Syndicate Product 24: Unrecommended Reading
Zine, A. j. Michel (ed.), 24 pgs, Syndicate Product, syndprod.etsy.com, $3USD
It’s a great deal easier to discuss the things one hates than it is to discuss the things one loves. This fact is no surprise to A.j. Michel or his zine’s nine contributors. Unrecommended Reading is interested in low-hanging fruit and the catharsis that comes with tearing up a piece of art dear to its author.
Michel’s reviewers pull few punches. Take, for instance, Kathy Moseley’s review of The Life-Changing Magic of Tidying Up by Marie Kondo, which concludes, “Now I will take this book’s advice and discard it because the only thing it sparks is aggravation,” or the review of 1984 by accomplished zine librarian Jenna Freedman. She wonders “why even a sexpot like Julia would be interested in such a schmoe as Winston. And why would Big Brother care enough about him to ‘rehabilitate’ him? Who does Orwell think he is?”
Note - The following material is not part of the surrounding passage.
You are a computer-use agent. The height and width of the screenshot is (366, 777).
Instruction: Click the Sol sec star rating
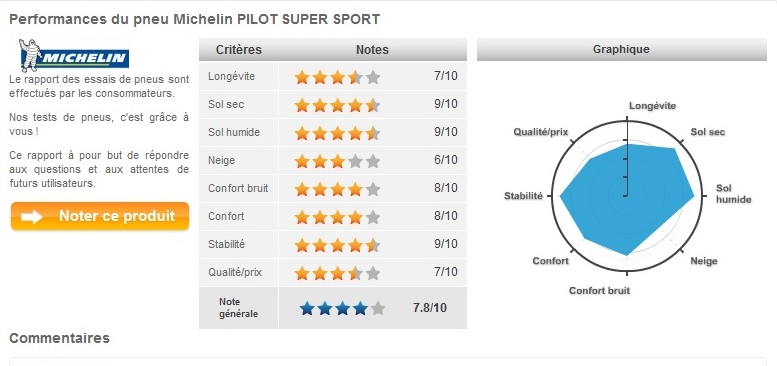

Karma would dictate that it’s this review’s duty to shred this zine to pieces, but in actuality the reading experience it provides is more middling than anything else. Hate-writing is a satisfying exercise, but reading that hate-writing easily grows tiresome. The reviews printed in Unrecommended Reading are enjoyable insomuch as their authors don’t take the prompt too seriously. It is indeed fun to watch a mob jump on Sarai Walker’s Dietland (a text taken to task by more than one reviewer), but that righteous indignation is probably a personal impulse I should resist.